Shell then argues that whether the termination was proper and valid is a question of law, thereby rendering MCM's reliance on Shell's allegation that their agreement was terminated an improper conclusion of law. This argument is misguided in that it is legally possible and properly inferred by Shell's allegation that Shell unilaterally repudiated its duties under the contract before its five-year term expired. Whether Shell had the right to terminate based on MCM's performance will only determine whether or not Shell was in breach of contract.
Finally, the court notes that Delaware's Deceptive Trade Practices Act was "designed to encourage immediate or at least timely enforcement of its provisions to halt unfair or deceptive trade practices between [parties]. It is not a vehicle for damages long after the immediacy of the grievance dissipates. When the press for instant action eases, so does the basis for possible concomitant damages." Dionisi v.

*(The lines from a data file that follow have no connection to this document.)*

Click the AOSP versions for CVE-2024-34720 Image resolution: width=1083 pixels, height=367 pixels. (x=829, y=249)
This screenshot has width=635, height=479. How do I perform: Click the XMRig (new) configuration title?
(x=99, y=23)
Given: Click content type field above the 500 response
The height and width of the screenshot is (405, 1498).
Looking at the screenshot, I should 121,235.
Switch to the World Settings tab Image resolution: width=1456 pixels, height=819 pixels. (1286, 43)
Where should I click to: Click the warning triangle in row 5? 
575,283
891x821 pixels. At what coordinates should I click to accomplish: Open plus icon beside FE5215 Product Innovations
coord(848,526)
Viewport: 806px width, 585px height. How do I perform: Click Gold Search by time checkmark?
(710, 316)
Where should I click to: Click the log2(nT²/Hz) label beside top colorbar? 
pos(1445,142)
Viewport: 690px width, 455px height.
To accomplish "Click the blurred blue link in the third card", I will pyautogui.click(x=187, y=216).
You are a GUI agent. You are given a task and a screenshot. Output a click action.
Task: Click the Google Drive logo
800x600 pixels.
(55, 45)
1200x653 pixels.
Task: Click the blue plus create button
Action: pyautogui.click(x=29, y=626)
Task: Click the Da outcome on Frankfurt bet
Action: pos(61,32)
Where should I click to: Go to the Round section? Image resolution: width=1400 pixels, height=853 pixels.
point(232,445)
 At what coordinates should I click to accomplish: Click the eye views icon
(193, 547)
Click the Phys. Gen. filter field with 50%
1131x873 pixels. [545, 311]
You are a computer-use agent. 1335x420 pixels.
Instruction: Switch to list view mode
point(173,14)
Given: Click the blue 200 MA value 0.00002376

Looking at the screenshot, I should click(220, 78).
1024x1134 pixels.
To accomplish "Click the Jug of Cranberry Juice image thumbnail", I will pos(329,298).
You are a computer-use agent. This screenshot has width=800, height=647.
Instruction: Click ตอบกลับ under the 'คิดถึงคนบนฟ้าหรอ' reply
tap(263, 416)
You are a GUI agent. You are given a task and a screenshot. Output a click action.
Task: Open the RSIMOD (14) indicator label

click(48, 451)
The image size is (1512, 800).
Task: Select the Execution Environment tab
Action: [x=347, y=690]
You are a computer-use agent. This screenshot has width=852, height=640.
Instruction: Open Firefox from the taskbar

DeCampli, 1995 WL 398536 (Del.Ch.).
Here, if Shell's allegation that it terminated the agreement with MCM is proven, there has been no recognized agreement between the parties since April, 1997. Therefore, there has been no threat of continuing irreparable harm since that date. Consequently, the immediacy of any threat of irreparable harm has long since dissipated and the need for instant action eased.
The allegations therein, if proved, would not constitute a basis for CT Page 6511 injunctive relief. Therefore, the defendant has no standing to seek recovery under Delaware's Deceptive Trade Practices Act. See Dionisi v.DeCampli, 1995 WL 398536 (Del.Ch.).
Motion to strike third amended counterclaim is granted.